A similar analogy may be found in the collapse of Infrastructure Leasing and Financial Services Ltd (IL&FS), which was seed-funded by a clutch of public-sector financial institutions and commercial banks. The institution was expected to bring private-sector credit appraisal and project-finance skills to infrastructure projects because existing term-lending financial institutions were more experienced in corporate project finance. From there to its current state, where a regulator-appointed board is now liquidating assets to pay off debtors, the IL&FS path to ignominy was paved with its senior executives’ arrogance and lack of accountability.

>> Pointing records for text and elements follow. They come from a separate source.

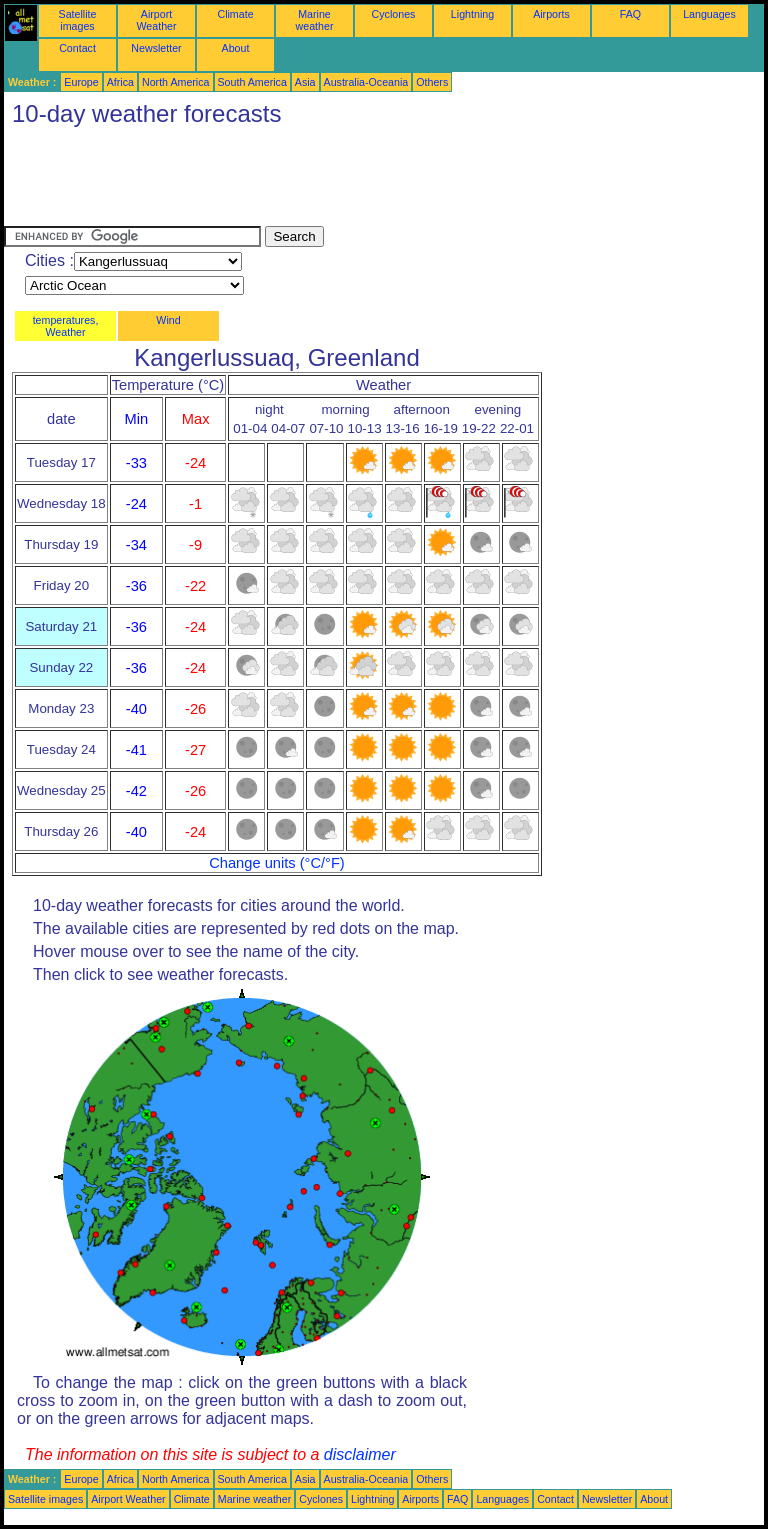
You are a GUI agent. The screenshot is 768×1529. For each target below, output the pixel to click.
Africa (120, 82)
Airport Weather (156, 20)
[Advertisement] (368, 181)
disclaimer (360, 1454)
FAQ (630, 14)
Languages (709, 14)
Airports (551, 14)
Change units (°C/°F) (277, 863)
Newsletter (156, 48)
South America (252, 82)
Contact (77, 48)
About (236, 48)
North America (176, 82)
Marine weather (315, 20)
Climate (235, 14)
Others (432, 82)
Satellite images (78, 20)
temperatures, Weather (66, 326)
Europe (81, 82)
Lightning (472, 14)
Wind (168, 320)
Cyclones (394, 14)
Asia (305, 82)
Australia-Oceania (366, 82)
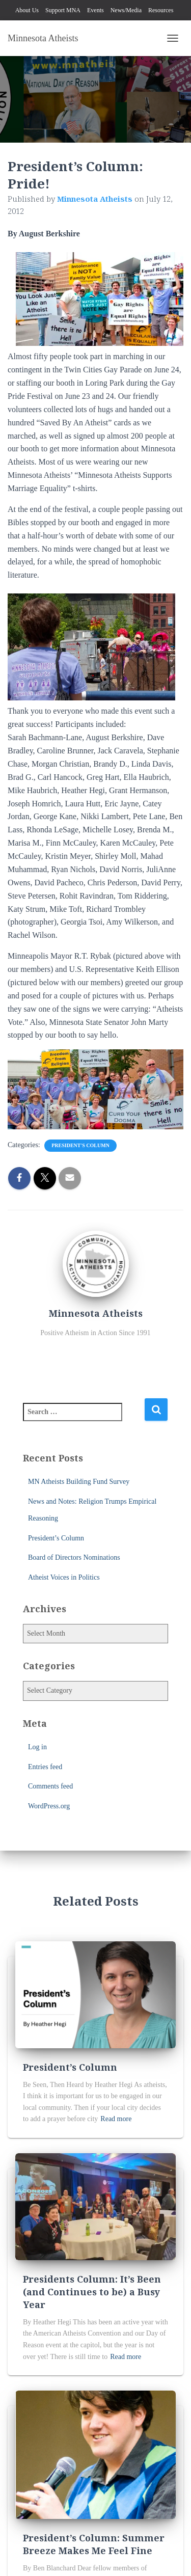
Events (95, 10)
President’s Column (56, 1538)
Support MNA (62, 10)
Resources (160, 10)
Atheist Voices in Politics (64, 1577)
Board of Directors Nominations (74, 1557)
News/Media (126, 10)
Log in (37, 1747)
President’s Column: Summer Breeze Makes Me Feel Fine (94, 2544)
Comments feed (50, 1786)
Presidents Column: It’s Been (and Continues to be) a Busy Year (92, 2292)
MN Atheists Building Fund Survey (78, 1481)
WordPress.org (49, 1806)
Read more (115, 2119)
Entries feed (45, 1767)
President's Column (80, 1145)
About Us (27, 10)
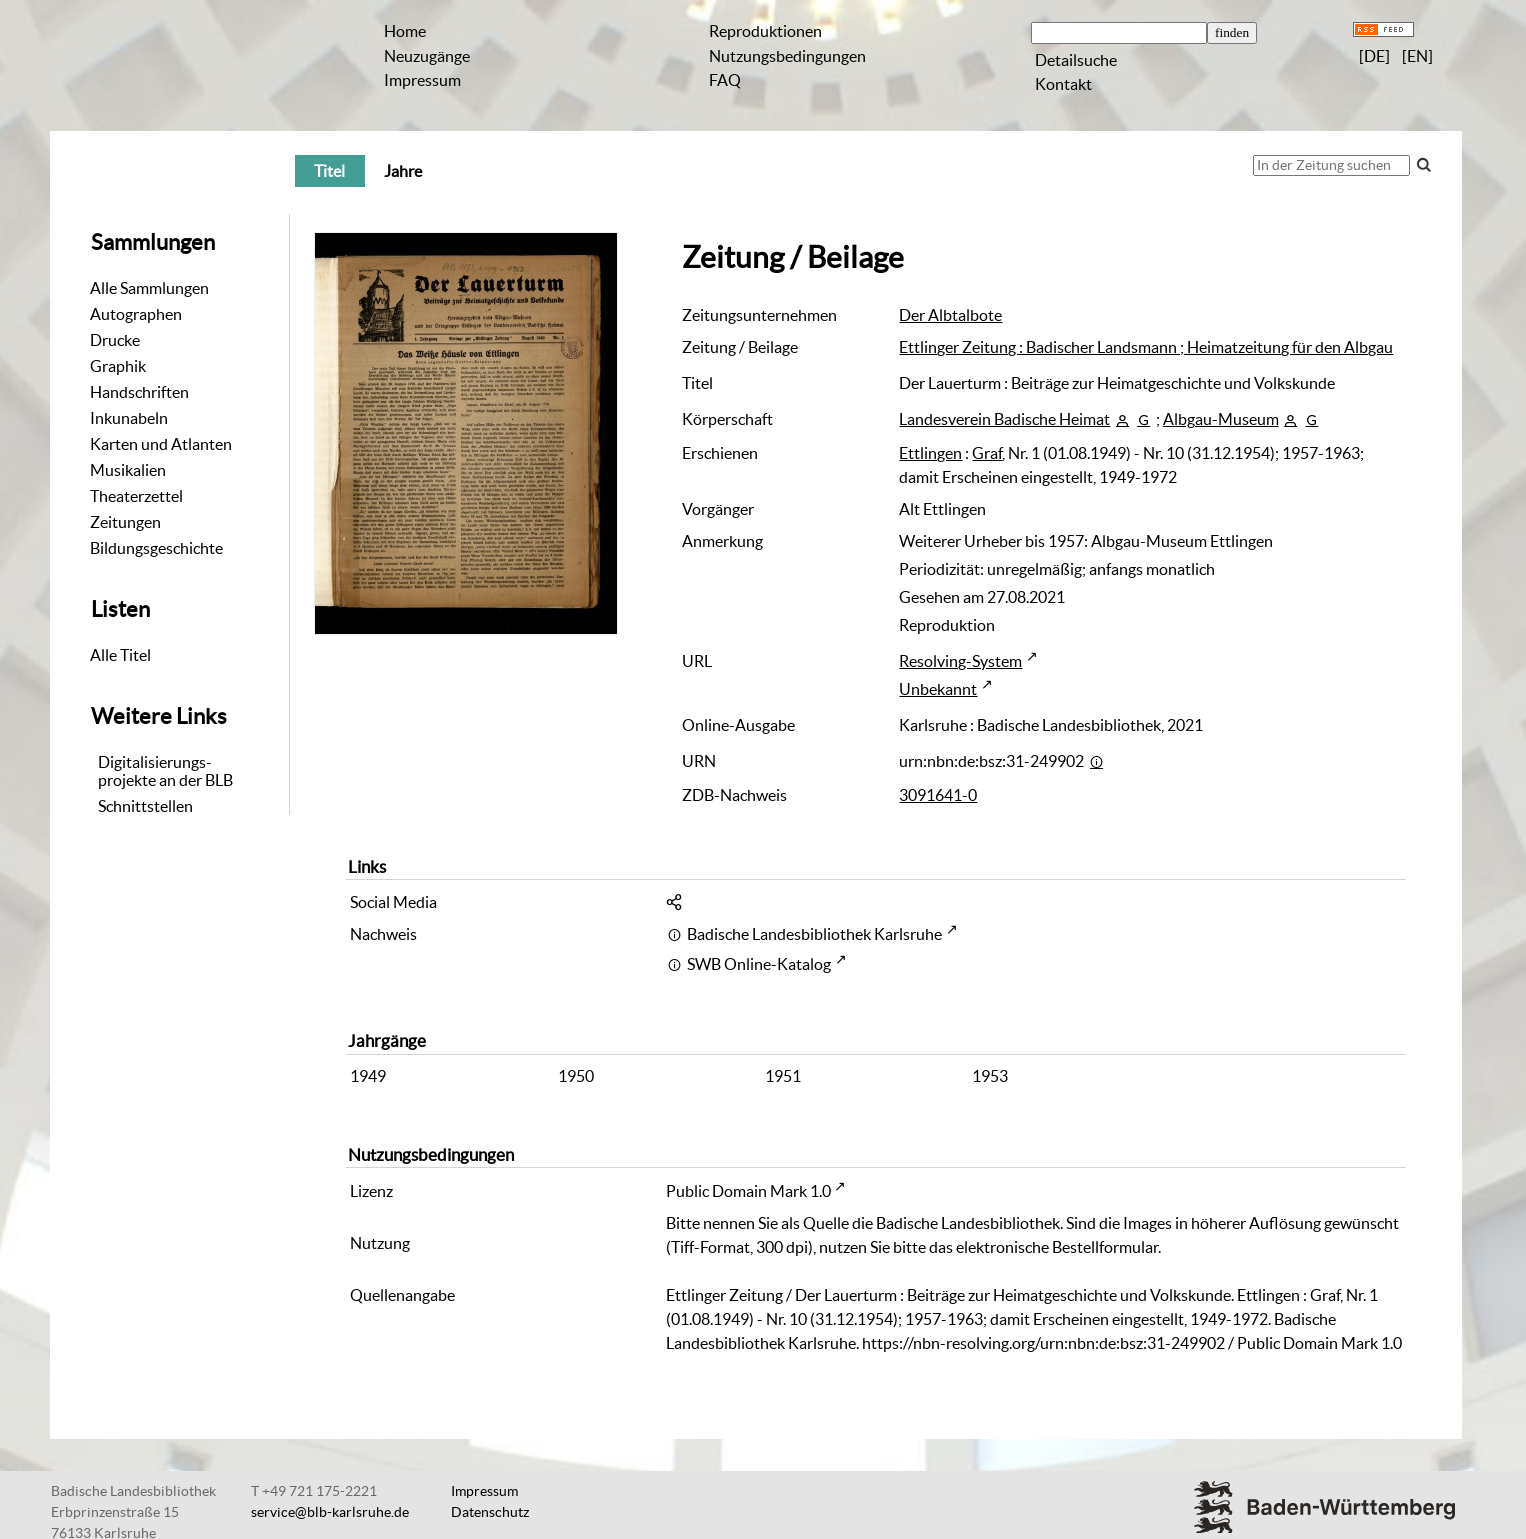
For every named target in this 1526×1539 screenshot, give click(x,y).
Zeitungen (125, 522)
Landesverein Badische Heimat (1004, 419)
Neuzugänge (427, 56)
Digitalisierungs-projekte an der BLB (165, 771)
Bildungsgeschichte (156, 548)
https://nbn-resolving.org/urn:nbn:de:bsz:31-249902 (1043, 1343)
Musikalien (128, 470)
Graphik (118, 366)
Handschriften (139, 392)
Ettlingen (930, 453)
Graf (987, 453)
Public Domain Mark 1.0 (748, 1191)
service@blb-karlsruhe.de (330, 1512)
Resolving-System (960, 661)
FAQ (725, 80)
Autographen (136, 314)
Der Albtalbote (950, 315)
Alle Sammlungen (149, 288)
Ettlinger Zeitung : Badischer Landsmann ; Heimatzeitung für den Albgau (1146, 347)
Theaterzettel (136, 496)
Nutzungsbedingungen (787, 56)
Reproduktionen (765, 31)
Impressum (422, 80)
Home (405, 31)
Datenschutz (490, 1512)
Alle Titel (120, 655)
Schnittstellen (145, 806)
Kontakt (1063, 84)
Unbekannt (938, 689)
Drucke (115, 340)
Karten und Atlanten (161, 444)
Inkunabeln (129, 418)
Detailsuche (1076, 60)
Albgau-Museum (1221, 419)
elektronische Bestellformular (1057, 1247)
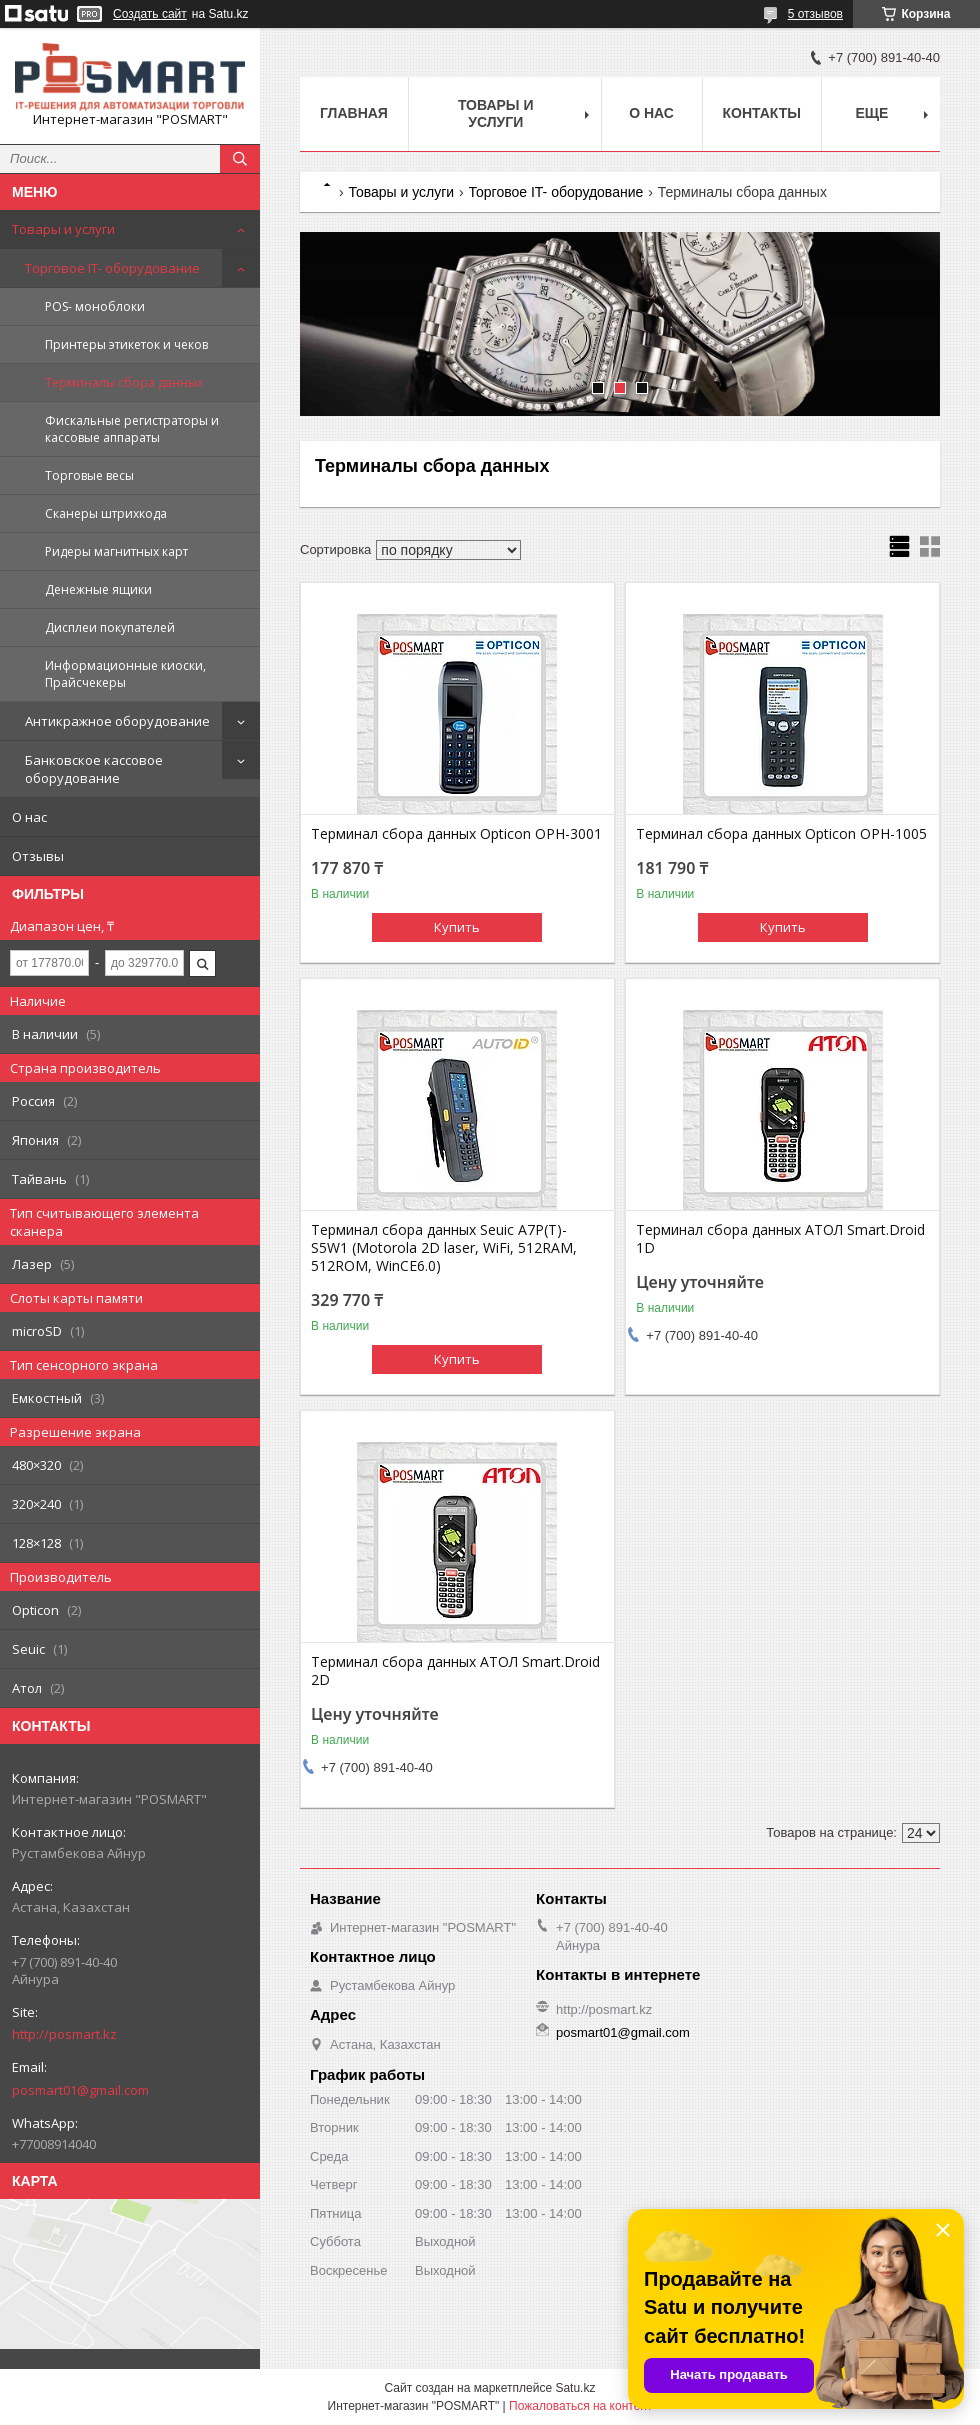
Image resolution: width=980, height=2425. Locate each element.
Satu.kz (575, 2388)
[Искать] (240, 159)
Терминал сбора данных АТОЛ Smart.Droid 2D (455, 1671)
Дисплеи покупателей (110, 627)
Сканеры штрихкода (106, 513)
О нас (29, 817)
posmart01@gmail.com (80, 2090)
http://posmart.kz (64, 2034)
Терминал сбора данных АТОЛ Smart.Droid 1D (780, 1239)
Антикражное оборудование (117, 721)
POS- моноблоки (95, 306)
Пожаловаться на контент (580, 2406)
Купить (457, 927)
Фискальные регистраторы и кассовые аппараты (132, 429)
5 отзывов (815, 14)
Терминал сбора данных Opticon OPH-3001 (456, 834)
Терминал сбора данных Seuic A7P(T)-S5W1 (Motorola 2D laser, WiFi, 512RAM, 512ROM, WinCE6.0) (444, 1248)
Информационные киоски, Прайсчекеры (125, 674)
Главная (354, 113)
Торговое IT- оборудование (112, 268)
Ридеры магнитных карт (116, 551)
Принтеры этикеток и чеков (126, 344)
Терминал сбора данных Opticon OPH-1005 (781, 834)
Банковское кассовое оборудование (94, 769)
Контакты (762, 113)
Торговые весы (89, 475)
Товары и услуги (63, 229)
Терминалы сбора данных (124, 382)
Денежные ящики (98, 589)
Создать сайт (150, 14)
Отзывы (38, 856)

In fact, the government’s repeated attempts to eliminate institutional gaps in project finance has failed to yield the desired results. The conversion of development financial institutions, which were the primary originators of long-term project finance, into commercial banks left a big void in the economy’s credit architecture, especially for financing ambitious infrastructure projects. The government repeatedly created new institutions to fill that gap: the Infrastructure Development Finance Corporation, India Infrastructure Finance Company Ltd, National Infrastructure Investment Fund and National Bank for Financing Infrastructure and Development. Former diplomat Jaimini Bhagwati commented in Business Standard recently that taxpayers have ended up paying the bill for the setting up of successive institutions and the debt overhang they left behind.

Another example is the Insolvency and Bankruptcy Code (IBC), which was expected to overhaul all the previous unproductive attempts at resolving the problem of industrial sickness and bad loans with commercial banks. The IBC is, of course, structurally a shade better than many of its previous avatars and its initial success in driving resolution in a couple of high-profile cases seemed to indicate that the right institutional solution was finally at hand. But, unfortunately, the IBC has not proved to be impervious to corporate finessing; even the government reverted to the mean by slowing down the resolution process. Consequently, the IBC’s working invited sharp words from the Supreme Court and even a parliamentary standing committee.

The idea of righting a past wrong is often attractive, prompting do-gooders to rush in with unworkable ideas. Second chances can and do often go wrong.